**CONSEGNA A:** Ricopia senza alcuna modifica le righe dei record che vanno da quella contenente "Image resolution: width=658" a quella contenente "[x=67, y=22]", entrambe comprese.

**BRANO PROPOSTO:**
■ ■ ■ ■ ■ ■ ■

0. Quest’articolo parla del suicidio, o meglio ragiona apertamente su come riflettere e raccontare il suicidio, partendo da una esperienza in ambito scolastico. L’articolo, però, non ha un fine didattico, ma è – se proprio si deve fornire una descrizione di ciò che si scrive – una riflessione esistenziale. Rispetto alla buona regola dell’impersonalità, almeno in ambito saggistico, questo testo contiene un uso piuttosto frequente del pronome “io”: ciò è dovuto al fatto che il suicidio pone come problema centrale la singolarità di ognuno, la sua irriducibile unicità.
Non è possibile, quindi, parlare di suicidio e non usare il pronome “io”.

■ ■ ■ ■ ■ ■ ■

**ESTRATTO DATI:**
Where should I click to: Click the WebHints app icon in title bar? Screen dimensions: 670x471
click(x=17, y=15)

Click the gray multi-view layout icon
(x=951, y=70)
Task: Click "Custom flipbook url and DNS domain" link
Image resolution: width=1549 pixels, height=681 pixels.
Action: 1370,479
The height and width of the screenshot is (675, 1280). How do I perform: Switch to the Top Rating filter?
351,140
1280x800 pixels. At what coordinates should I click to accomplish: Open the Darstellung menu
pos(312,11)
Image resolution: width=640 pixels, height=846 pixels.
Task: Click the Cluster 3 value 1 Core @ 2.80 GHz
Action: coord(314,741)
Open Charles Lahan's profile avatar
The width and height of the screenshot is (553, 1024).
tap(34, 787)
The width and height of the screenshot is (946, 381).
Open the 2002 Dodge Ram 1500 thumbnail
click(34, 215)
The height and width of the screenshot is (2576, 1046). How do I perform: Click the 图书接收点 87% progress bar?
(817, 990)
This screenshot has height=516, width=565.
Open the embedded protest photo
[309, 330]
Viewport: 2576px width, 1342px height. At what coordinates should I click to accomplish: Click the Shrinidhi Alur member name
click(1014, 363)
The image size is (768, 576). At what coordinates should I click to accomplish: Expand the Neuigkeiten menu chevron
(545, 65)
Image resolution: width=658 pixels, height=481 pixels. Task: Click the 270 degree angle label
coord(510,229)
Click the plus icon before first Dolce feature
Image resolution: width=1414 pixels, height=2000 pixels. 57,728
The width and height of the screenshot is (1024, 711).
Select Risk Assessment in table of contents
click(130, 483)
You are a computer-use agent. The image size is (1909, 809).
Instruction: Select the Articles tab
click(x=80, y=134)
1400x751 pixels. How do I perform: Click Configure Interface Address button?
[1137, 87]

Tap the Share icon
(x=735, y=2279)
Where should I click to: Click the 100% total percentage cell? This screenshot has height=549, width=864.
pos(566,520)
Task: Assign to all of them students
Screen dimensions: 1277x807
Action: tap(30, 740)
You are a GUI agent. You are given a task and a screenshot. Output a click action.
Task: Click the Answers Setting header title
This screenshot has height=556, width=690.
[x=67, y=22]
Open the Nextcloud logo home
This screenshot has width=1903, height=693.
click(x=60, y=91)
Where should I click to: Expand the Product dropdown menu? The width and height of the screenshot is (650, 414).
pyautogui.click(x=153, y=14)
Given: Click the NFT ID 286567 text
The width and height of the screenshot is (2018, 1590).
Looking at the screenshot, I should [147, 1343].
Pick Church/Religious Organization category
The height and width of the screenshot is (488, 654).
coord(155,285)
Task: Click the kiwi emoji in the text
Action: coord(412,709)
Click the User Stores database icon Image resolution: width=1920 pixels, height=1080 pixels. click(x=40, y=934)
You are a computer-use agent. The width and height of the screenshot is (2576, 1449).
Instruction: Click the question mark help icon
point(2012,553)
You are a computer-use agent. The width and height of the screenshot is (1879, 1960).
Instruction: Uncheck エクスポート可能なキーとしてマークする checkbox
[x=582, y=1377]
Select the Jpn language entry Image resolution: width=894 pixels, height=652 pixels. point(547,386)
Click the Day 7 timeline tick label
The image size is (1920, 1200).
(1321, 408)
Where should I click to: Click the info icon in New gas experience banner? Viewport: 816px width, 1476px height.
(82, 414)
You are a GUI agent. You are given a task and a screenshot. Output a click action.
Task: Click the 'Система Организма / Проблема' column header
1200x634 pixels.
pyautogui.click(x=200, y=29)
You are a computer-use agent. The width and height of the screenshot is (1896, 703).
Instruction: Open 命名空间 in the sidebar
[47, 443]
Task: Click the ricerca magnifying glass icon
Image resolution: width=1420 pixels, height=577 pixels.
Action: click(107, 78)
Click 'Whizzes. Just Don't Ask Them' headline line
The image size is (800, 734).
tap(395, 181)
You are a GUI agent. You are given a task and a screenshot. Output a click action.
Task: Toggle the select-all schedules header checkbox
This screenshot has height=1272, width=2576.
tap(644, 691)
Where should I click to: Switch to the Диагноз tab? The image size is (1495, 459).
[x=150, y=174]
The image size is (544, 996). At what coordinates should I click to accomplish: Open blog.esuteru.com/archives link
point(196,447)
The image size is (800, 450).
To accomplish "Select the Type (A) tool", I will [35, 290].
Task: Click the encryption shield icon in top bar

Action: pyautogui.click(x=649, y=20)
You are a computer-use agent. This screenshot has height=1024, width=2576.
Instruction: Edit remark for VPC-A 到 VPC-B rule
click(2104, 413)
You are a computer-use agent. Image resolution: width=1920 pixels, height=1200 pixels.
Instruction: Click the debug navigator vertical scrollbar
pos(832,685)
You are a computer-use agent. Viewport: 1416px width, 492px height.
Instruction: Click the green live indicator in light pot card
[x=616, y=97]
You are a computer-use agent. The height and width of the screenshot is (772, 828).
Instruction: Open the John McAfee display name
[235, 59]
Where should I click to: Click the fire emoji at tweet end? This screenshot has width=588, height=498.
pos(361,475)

■ ■ ■ ■ ■ ■ ■

**CONSEGNA B:**
Rispondi alle domande seguenti in base al brano proposto.
(i) Da quale tipo di esperienza parte l'articolo?
(ii) Quale descrizione dà l'articolo di sé, dato che non ha un fine didattico?
(iii) Quale pronome ricorre con una certa frequenza nel testo?

**RISPOSTA SCRITTA A:**
Image resolution: width=658 pixels, height=481 pixels. Task: Click the 270 degree angle label
coord(510,229)
Click the plus icon before first Dolce feature
Image resolution: width=1414 pixels, height=2000 pixels. 57,728
The width and height of the screenshot is (1024, 711).
Select Risk Assessment in table of contents
click(130, 483)
You are a computer-use agent. The image size is (1909, 809).
Instruction: Select the Articles tab
click(x=80, y=134)
1400x751 pixels. How do I perform: Click Configure Interface Address button?
[1137, 87]

Tap the Share icon
(x=735, y=2279)
Where should I click to: Click the 100% total percentage cell? This screenshot has height=549, width=864.
pos(566,520)
Task: Assign to all of them students
Screen dimensions: 1277x807
Action: tap(30, 740)
You are a GUI agent. You are given a task and a screenshot. Output a click action.
Task: Click the Answers Setting header title
This screenshot has height=556, width=690.
[x=67, y=22]

**RISPOSTA SCRITTA B:**
(i) Da una esperienza in ambito scolastico.
(ii) Quella di una riflessione esistenziale.
(iii) Il pronome "io".